246 (1) Subject to any provision of this Part to the contrary, any person who is dissatisfied with any judgment, sentence or order of a Magistrates Court in any criminal cause or trial to which he or she is a party may appeal to the High Court against the judgment, sentence or order of the Magistrates Court, or both a judgment and sentence....

The facts


  1. Following facts were accepted by the learned Magistrate:

Complainant (PW.2), Navinesh Naicker, is a businessman from Navoli, Ba. On 30th May 2013, he went to iTaukei Land Trust Board (ILTB) office at Namaka to check his lease application for the native land he was intending to take a lease of. He was directed to Estate Officer Mesake (the Appellant) who told the complainant to come the following day and bring $300 for marking the land. On the following day, complainant went to the ILTB office where he was accompanied by the Appellant and another ILTB officer to see the land. Complainant was shown the land and the pegs and came back to the office. Upon arrival at the office, Appellant called the complainant into his cabin and asked for $300 for the job done (marking). The complainant paid $ 300, but did not get a receipt. Appellant having promised to give a receipt later asked the complainant to bring another $600 for the offer letter. When informed about this, complainant’s uncle advised him that offer letters are issued free of charge. Complainant double checked this advice with a Pastor. Complainant then reported the matter to the Prime Minister’s office and then to FICAC office at Lautoka. Whilst at the FICAC office, complainant received a call again from Appellant and was told to wait for him at Chillie’s Restaurant in Namaka. FICAC officers who received the complaint photocopied dollar notes worth $600 and gave them back to the complainant. Appellant came to the Chillie’s Restaurant around 3.00 p.m. with the offer letter. At the Chillie’s restaurant, Appellant, having done some corrections on the offer letter gave it to the complainant initialing on the correction. Then the Complainant gave $ 600 to the Appellant. No receipt was issued. FICAC officers approached the Appellant as he was walking out of the restaurant. Marked dollar notes were found in Appellant’s shirt pocket. Appellant was arrested and the dollar notes were taken into FICAC officer’s custody.

ANALYSIS


Appeal Against Conviction

Ground 1


  1. The Appellant contends that the trial Magistrate erred in fact and in law when she said at paragraph 23 of the judgment that it was the Appellant’s idea to meet the complainant at Chillie’s Restaurant.
  2. This contention appears to be based on two premises. Firstly, Appellant states that the evidence of Isireli Tagicaki (PW1) that the Appellant was being set-up by FICAC to meet the complainant at Chillie’s Restaurant and for the complainant to give $600.00 to the Appellant is contradictory to complainant (PW2)’s evidence. Secondly, Appellant says that the chronology of events between the Appellant and the complainant as explained by the Appellant in his evidence-in-chief and in particular the fact that the complainant insisted that they meet at Chillie’s restaurant had not been taken into account by the learned Magistrate.
  3. PW 1 clearly stated in his evidence-in-chief that the covert operation was planned after receiving the complaint from PW2 on the same day (6th June). As per instructions received from his superiors, PW1’s team had gone to the place where the alleged exchange was intended to take place. The information as to the place where the exchange was to take place had been provided to FICAC officers by PW2.
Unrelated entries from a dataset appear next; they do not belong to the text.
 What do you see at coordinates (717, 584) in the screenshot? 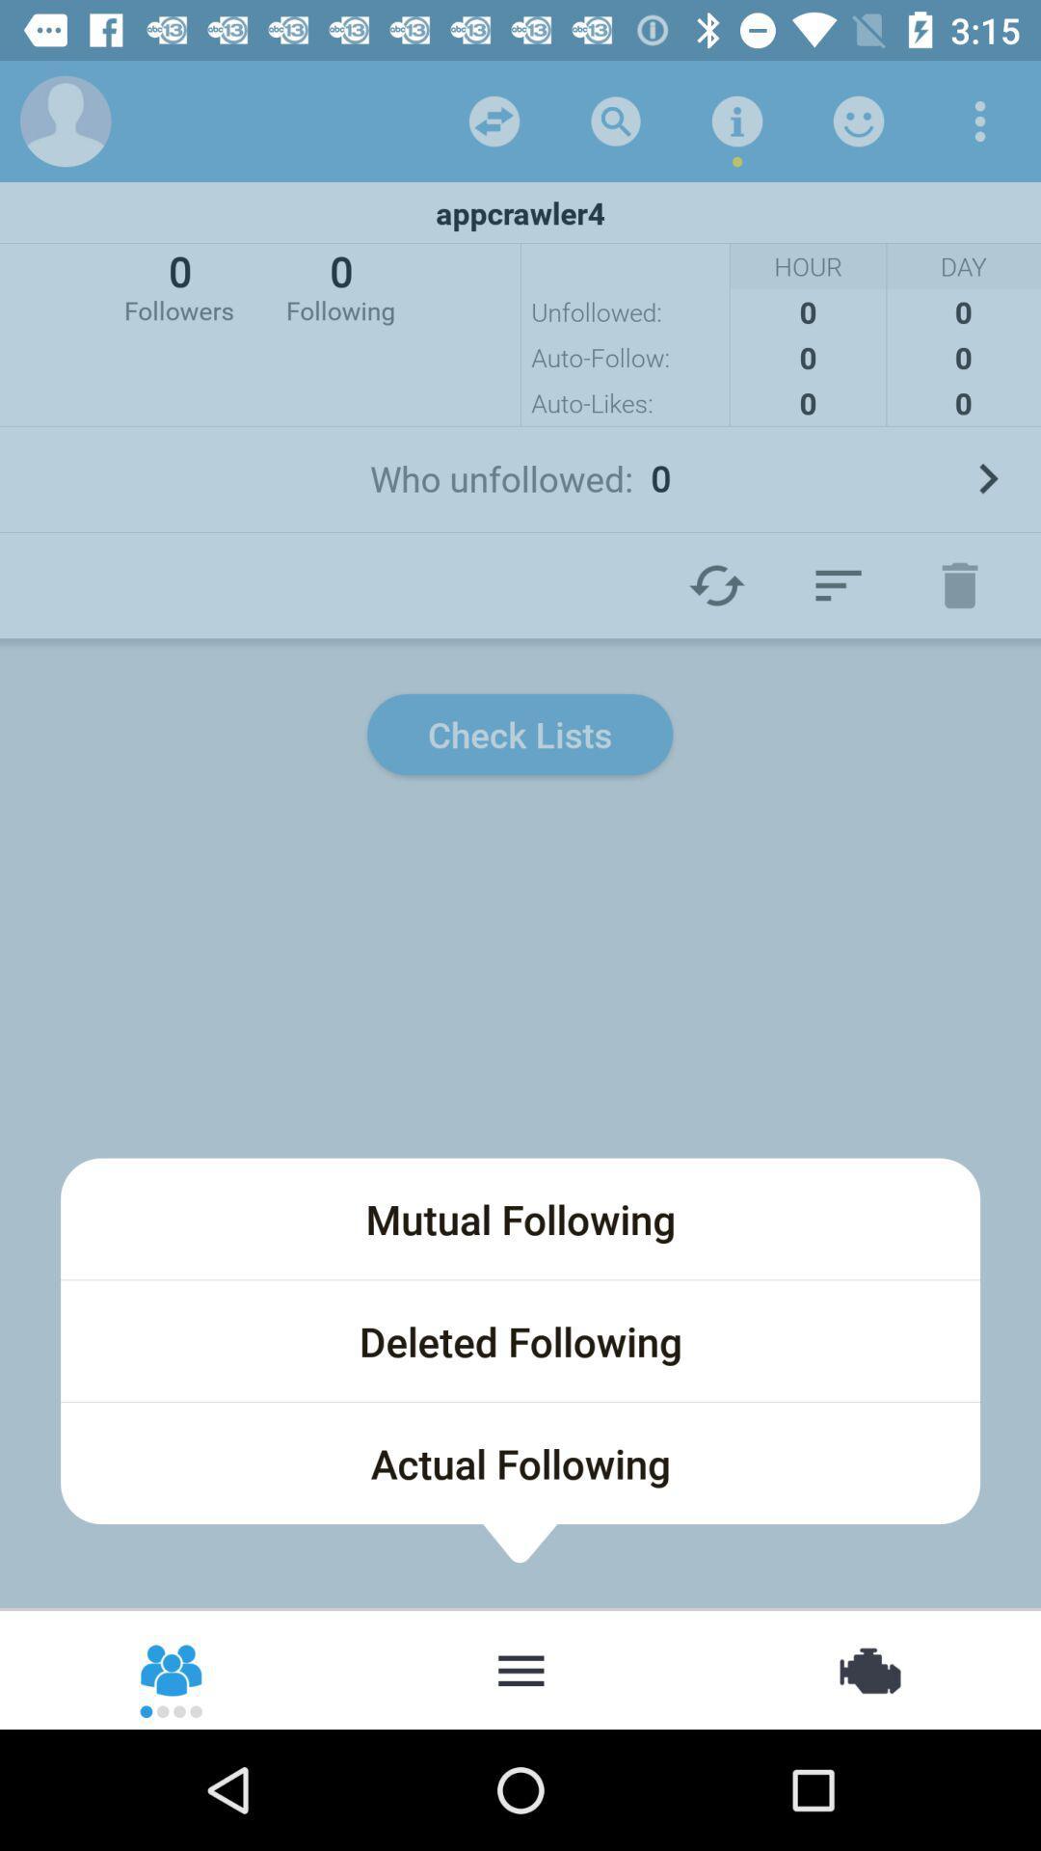
I see `reload page` at bounding box center [717, 584].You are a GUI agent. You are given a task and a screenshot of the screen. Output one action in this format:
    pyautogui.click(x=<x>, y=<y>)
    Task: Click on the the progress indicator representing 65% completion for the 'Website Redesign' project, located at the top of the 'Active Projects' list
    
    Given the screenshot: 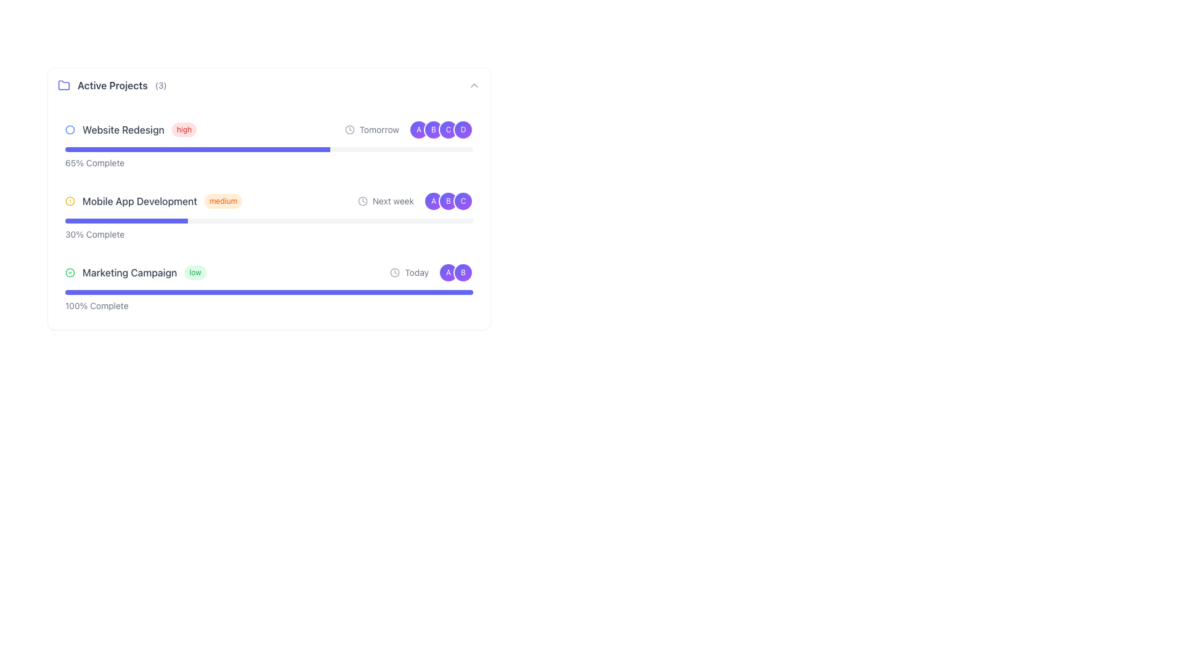 What is the action you would take?
    pyautogui.click(x=198, y=149)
Q. And then what happened from there Mr. Tagicaki?

A. The men were organized and we had proceeded to the place where the alleged exchange was intended to take place.


Q. Where the alleged exchange was to happen?


A. During the afternoon, we had received a complaint from the complainant I had organized a team of men and then we proceeded to Namaka at the Chillie’s Restaurant.

  1. It is clear that it is only after the FICAC received information as to the place where the exchange was to take place from the complainant that officers had gone to the Chillie’s Restaurant and had set up a covert operation.

14. PW.1 confirmed his position under cross examination.


Q. What operation did you set up at Chillie’s Restaurant?


  1. There was an official complaint lodged the reason why we had set out to conduct a covert operation Ma’am.
  1. PW1’s evidence is further reinforced by complainant (PW.2)’s evidence that the covert operation had been planned at Chillie’s Restaurant as per the information provided by PW.2. PW2’s evidence was that he received a telephone call whilst at the FICAC office from the Appellant advising him to come to the Chillie’s Restaurant.

Q: you said you then went to pay Mesake the $600. Where did you pay Mesake?


A: He told me to come to the the Chillie’s Restaurant which is beside the TLTB office in Namaka. He told me to sit there at the site I will be coming there. When we were sitting in the Chillie’s Restaurant in Namaka he gave me the offer letter at Chillie’s Restaurant in Namaka and there was some errors there so he made some changes there and put his initials there and he gave it me then I paid $ 600 to Mesake.


  1. Under cross examination, PW2 clearly denies the proposition that it was his idea to meet the Appellant at Chillie’s Restaurant.

Q: So instead of you going with him with the $600 for first part payment of this offer letter you set him up with FICAC at the meeting place at Chillie’s Restaurant right?


A: No, he told me to come there at the Chillie’s Restaurant before in the morning he told me to come to the office.

......

Q: Recording devise they gave it to you in Lautoka before coming to Namaka?


A: When the time he told me he told me you don’t come to the office come down to the Chillies Restaurant.


Q: Right so that’s what FICAC told you?


A: No he told me because he was off that time.

  1. In his evidence under re-examination, PW2 confirmed his position that it was Appellant’s idea to meet PW2 at the Chillie’s Restaurant.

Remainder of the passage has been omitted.